**Text segment**
Tag Archives: Book Review

Book Review: “Black Camel”

(See all my Book Reviews and Author Interviews) – Author Ed Mitchell (https://booksbyedmitchell.com) published the novel “Black Camel” in 2020. This is Mr. Mitchell’s fifth novel and the fifth book in his “The Gold Lust” series.


I received an ARC of this novel through https://www.netgalley.com in return for a fair and honest review. I categorize this novel as ‘R’ because it contains scenes of violence and mature situations. The story is set in the contemporary US. The novel has several major characters.


Al-Qaeda hires the “Black Camel”, the assassin-for-hire whose real name is Dominique. She and her partner Wolfgang “Wolf” direct a reign of terror across the US. Sleeper cell agents deploy a string of bombs across the country killing hundreds.


FBI agent Cholo Cantera again partners with Israeli Mossad agent Oasis Jazir. They are part of the US task force looking for the terrorists. US Senator Nolan Martin is a particular target. Cantera, Jazir, and Martin all find themselves in precarious situations. Their families are also a target for the terrorists.


The culmination of the terrorist attack is a target in Washington D.C. As the final attack nears completion all that stands in the way of success are Cantera and Jazir.


I thoroughly enjoyed the 8.5 hours I spent reading this 308-page thriller. I enjoyed having a variety of primary characters in this story. The plot was good and believable. While this book is the fifth in a series, it is very readable as a stand-alone novel. I like the selected cover art. I give this novel a 5 out of 5.

**Data section**

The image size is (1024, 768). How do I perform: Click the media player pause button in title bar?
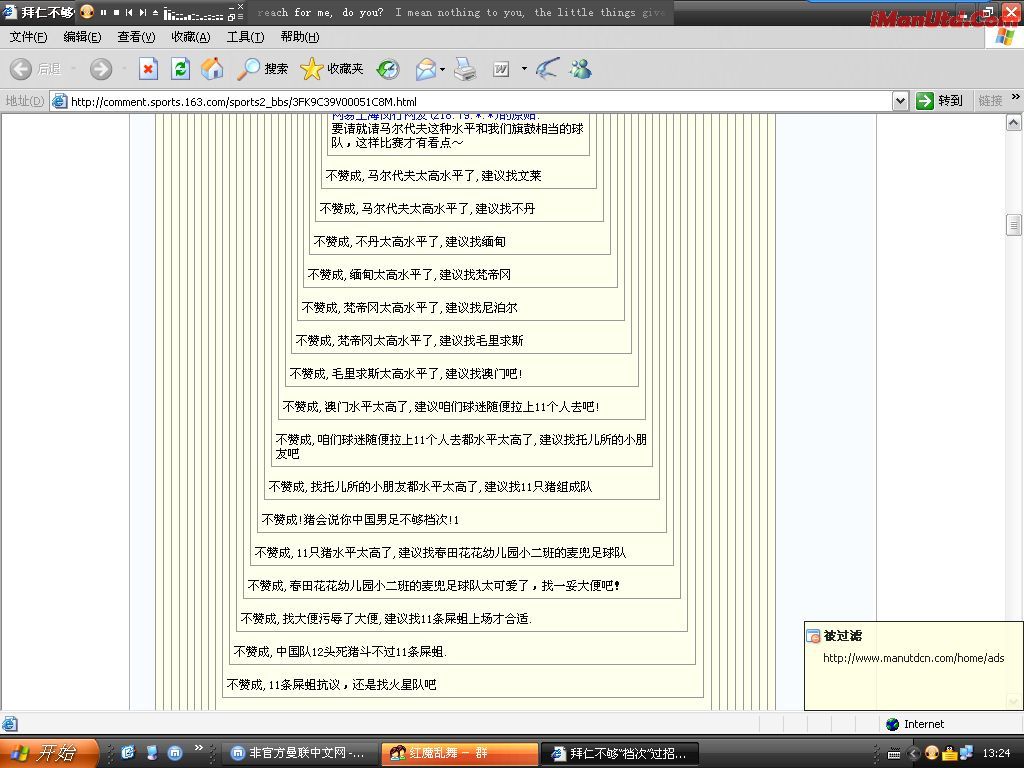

**Task list**
**1)** In the book review, what is the real name of the assassin called the "Black Camel"?
**2)** According to the book review, why does the reviewer categorize the novel as 'R'?
**3)** Please reproduce the part of the book review between "Tag Archives: Book" and "country killing hundreds.", inclusive.

**Responses for each task**
**1)** Dominique

**2)** The reviewer categorizes the novel as 'R' because it contains scenes of violence and mature situations.

**3)**
Tag Archives: Book Review

Book Review: “Black Camel”

(See all my Book Reviews and Author Interviews) – Author Ed Mitchell (https://booksbyedmitchell.com) published the novel “Black Camel” in 2020. This is Mr. Mitchell’s fifth novel and the fifth book in his “The Gold Lust” series.


I received an ARC of this novel through https://www.netgalley.com in return for a fair and honest review. I categorize this novel as ‘R’ because it contains scenes of violence and mature situations. The story is set in the contemporary US. The novel has several major characters.


Al-Qaeda hires the “Black Camel”, the assassin-for-hire whose real name is Dominique. She and her partner Wolfgang “Wolf” direct a reign of terror across the US. Sleeper cell agents deploy a string of bombs across the country killing hundreds.